- _SOURCE DOCUMENT_:
My taste doesn't naturally gravitate toward feminist dystopian fiction, but such stories are ubiquitous these days. Their influence seeps far beyond the classic novel and Hulu series of Margaret Atwood's The Handmaid's Tale, as well as the literary fiction it's inspired like Naomi Alderman's The Power and Leni Zumas' Red Clocks.
Even during the holidays, escape from the reach of dystopian tales in which women battle apocalyptic threats proved futile. So it was that on Christmas Eve, my family and I left our home in Washington, D.C., and drove to my best friend's house in rural Pennsylvania.
There, her family was gathered, not around the Yule log, but around the TV, where they were watching Bird Box, the new thriller where a pregnant and blindfolded Sandra Bullock singlehandedly leads two young children to a safe zone, even as they're pursued by an unseen force that's wiping out the population. As Christmas Eve viewing, it wasn't exactly It's a Wonderful Life.
The next morning, one of the gifts my daughter received was the board game, Pandemic, in which players fight four simultaneous deadly infections around the world. While it's not a feminist game per se, the cover of the game box features an outsized image of a female doctor in a glowing white lab coat, primed to save the planet. And, already, the drumbeat of anticipation has begun for the publishing event of 2019: the sequel to Atwood's Handmaid's Tale, called The Testaments, which will come out this September.

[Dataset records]
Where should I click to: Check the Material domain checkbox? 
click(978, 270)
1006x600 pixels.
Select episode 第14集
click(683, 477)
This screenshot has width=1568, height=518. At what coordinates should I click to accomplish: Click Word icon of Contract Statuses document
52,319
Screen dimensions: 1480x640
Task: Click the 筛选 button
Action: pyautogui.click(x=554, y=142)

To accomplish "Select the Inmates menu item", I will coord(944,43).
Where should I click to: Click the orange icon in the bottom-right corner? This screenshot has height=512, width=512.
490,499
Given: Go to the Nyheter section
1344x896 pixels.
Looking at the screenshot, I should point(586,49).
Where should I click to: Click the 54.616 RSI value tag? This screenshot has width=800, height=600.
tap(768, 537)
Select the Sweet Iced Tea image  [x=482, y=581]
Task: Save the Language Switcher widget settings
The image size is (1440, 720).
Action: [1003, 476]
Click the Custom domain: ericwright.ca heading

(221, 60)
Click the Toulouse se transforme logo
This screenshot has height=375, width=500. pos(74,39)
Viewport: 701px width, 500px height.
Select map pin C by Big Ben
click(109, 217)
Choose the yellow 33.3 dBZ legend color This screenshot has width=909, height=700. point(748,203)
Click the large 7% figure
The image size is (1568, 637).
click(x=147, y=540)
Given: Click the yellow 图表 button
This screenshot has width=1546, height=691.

- _EXERCISE_:
Continue the essay on feminist dystopian fiction from the point where it stops above.

- _EXPECTED ANSWER_:
Surrendering to the zeitgeist, I picked Sophie Mackintosh's acclaimed debut novel, The Water Cure, as my first read of 2019. It's a feminist dystopian fairy tale — evocative, suspenseful, and bleak — in short, everything this age seems to be demanding.
Three grown sisters and their parents live on what appears to be a remote and very hot island. Their home, a decrepit hotel, faces the sea. Behind it lies a forest that the father, named "King," has ringed with barbed wire. The world beyond is toxic and the men who run that world are swelled up with a "proprietary violence."
Long ago, so-called "damaged women" from the mainland would turn up on the island. There, the mother would subject them to strange purifying rituals like "the water cure" and "the drowning game." But things got out of control and some of the "damaged women" died. For years now, it's just been the nuclear family on that island.
Shortly after the story opens, however, King himself disappears. The three sisters and their mother are left to fend for themselves, even as two men and a boy from the mainland wash up on shore. The rest of the novel describes the week that follows, into which Mackintosh artfully jams a sexual coming-of-age story and a survival-of-the-fittest tale that turns the seaside hotel into a gory version of a Clue gameboard.
The three sisters and their mother take turns narrating this story, but our main narrator is the middle sister, Lia. It's her voice — sensitive, needy and ultimately angry — that makes the world of The Water Cure come to life.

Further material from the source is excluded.